#### Text to read:
Monday, September 2, 2013

Congress: Don’t forget the Elections Clause


My take on the Supreme Court’s Section 4 decision of the constitutionality of the Voting Rights Act (VRA) Preclearance formula was just a suspension of the section until a new formula is created by congress.

My formula would be, every census year, put all states on preclearance and give the states three months to file their bail-out paperwork showing their prior ten years of voting statistics and voter laws enacted. They could use January 2014 as an initial fix.

There is, however, another provision of the Constitution that authorizes many, though not all, applications of the VRA’s preclearance requirements.

Under the Elections Clause of the Constitution, Congress has broad authority to regulate congressional elections. Given that Shelby County has brought a facial challenge to Sections 4(b) and 5 of the VRA, the existence of an alternative basis for upholding some applications of the statute shouldn’t be overlooked. The Elections Clause is sufficient to prevent facial invalidation of the statute, regardless of how the Fourteenth and Fifteenth Amendment issues are resolved.

Some background on the Elections Clause may be helpful in understanding its relevance to the constitutional issue in Shelby County. The text of Article I, Section 4, Clause 1 of the Constitution provides:

The Times, Places and Manner of holding Elections for Senators and Representatives, shall be prescribed in each State by the Legislature thereof; but the Congress may at any time by Law make or alter such Regulations, except as to the Places of choosing Senators. This clause generally commits to the States the authority to determine the "times, places and manner of holding elections," which includes the preliminary stages of the election process (such as a primary election), while reserving to Congress the authority to preempt State regulations with uniform national rules.

#### Given task:
Copy the Elections Clause post from "Congress: Don’t forget" up to and including "VRA’s preclearance requirements.", renaming every "formula" to "test".

#### Raw records:
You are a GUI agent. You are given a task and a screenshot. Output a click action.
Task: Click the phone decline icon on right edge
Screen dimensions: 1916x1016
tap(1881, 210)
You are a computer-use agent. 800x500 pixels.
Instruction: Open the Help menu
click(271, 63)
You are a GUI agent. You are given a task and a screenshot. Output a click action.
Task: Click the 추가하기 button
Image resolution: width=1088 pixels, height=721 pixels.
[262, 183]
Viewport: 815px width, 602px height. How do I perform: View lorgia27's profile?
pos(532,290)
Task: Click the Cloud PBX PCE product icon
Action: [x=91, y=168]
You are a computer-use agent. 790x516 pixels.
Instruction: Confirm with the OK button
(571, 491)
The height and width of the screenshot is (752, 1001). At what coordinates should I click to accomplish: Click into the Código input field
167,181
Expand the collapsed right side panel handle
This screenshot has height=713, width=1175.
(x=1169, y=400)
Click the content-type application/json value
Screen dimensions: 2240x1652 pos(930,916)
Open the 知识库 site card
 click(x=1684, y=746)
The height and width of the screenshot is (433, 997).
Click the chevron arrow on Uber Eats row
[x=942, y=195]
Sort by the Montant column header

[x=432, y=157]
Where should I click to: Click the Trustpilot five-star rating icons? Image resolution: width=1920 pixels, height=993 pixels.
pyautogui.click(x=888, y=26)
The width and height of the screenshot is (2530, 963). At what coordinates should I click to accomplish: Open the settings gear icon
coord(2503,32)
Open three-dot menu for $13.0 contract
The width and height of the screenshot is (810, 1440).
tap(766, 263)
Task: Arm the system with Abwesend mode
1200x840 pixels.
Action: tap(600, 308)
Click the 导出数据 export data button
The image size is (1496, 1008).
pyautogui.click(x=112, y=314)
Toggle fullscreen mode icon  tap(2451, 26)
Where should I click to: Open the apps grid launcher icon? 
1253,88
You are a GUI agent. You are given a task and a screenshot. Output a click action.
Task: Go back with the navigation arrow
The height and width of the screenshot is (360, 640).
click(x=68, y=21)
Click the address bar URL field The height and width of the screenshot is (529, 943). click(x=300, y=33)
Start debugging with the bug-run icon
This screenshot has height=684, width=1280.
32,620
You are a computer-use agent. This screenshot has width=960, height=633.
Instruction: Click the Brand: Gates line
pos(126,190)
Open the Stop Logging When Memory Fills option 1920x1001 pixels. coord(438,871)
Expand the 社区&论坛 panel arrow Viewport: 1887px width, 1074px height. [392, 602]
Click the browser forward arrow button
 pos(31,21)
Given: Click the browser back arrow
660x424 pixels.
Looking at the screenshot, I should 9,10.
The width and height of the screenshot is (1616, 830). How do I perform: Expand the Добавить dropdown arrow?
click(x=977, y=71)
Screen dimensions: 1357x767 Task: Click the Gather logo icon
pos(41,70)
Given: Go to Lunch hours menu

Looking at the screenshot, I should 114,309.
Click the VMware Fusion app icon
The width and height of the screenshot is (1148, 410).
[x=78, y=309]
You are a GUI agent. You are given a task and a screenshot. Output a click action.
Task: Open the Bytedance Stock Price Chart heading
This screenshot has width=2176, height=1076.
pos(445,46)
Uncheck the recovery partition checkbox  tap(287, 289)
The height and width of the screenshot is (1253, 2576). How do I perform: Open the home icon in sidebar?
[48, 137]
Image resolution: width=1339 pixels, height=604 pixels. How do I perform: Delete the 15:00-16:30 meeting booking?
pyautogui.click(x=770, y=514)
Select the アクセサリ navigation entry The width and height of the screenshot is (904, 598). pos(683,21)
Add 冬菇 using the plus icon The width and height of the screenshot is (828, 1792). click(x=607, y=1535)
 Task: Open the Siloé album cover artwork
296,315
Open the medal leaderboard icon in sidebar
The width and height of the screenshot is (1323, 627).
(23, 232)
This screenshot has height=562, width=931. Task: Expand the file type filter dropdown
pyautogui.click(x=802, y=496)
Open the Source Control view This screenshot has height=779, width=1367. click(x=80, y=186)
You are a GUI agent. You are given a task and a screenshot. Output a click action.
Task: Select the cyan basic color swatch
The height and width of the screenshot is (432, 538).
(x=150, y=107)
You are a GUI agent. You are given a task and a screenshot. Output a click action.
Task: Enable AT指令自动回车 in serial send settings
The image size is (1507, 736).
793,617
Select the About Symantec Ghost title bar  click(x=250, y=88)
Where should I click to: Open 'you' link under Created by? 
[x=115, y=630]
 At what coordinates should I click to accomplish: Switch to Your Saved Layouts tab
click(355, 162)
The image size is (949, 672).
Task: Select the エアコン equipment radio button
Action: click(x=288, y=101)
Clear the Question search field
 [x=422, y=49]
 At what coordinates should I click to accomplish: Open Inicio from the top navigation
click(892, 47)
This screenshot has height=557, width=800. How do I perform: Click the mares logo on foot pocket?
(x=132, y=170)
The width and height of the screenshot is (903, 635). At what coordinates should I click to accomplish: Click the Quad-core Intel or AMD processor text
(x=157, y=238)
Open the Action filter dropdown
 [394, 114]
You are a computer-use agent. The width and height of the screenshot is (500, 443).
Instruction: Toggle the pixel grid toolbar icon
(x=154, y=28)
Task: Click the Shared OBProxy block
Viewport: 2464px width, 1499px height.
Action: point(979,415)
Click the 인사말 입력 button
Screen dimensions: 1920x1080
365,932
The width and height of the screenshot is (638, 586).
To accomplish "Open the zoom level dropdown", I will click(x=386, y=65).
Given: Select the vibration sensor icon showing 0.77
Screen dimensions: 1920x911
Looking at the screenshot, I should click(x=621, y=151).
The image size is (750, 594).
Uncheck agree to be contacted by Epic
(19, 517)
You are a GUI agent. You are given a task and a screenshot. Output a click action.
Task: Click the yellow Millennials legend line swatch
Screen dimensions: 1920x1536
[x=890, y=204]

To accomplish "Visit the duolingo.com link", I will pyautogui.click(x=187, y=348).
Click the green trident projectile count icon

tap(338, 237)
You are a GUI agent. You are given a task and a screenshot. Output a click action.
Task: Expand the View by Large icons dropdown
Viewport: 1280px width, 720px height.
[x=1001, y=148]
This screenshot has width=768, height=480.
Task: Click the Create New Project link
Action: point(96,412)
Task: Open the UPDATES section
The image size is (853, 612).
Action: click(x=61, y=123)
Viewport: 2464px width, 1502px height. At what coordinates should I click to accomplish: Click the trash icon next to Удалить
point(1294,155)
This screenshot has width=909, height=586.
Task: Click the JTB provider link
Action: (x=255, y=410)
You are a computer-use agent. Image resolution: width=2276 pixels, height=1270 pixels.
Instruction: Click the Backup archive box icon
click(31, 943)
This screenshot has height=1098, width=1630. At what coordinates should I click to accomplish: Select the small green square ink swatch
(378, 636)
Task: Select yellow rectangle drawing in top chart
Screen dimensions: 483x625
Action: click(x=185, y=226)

#### Result:
Congress: Don’t forget the Elections Clause


My take on the Supreme Court’s Section 4 decision of the constitutionality of the Voting Rights Act (VRA) Preclearance test was just a suspension of the section until a new test is created by congress.

My test would be, every census year, put all states on preclearance and give the states three months to file their bail-out paperwork showing their prior ten years of voting statistics and voter laws enacted. They could use January 2014 as an initial fix.

There is, however, another provision of the Constitution that authorizes many, though not all, applications of the VRA’s preclearance requirements.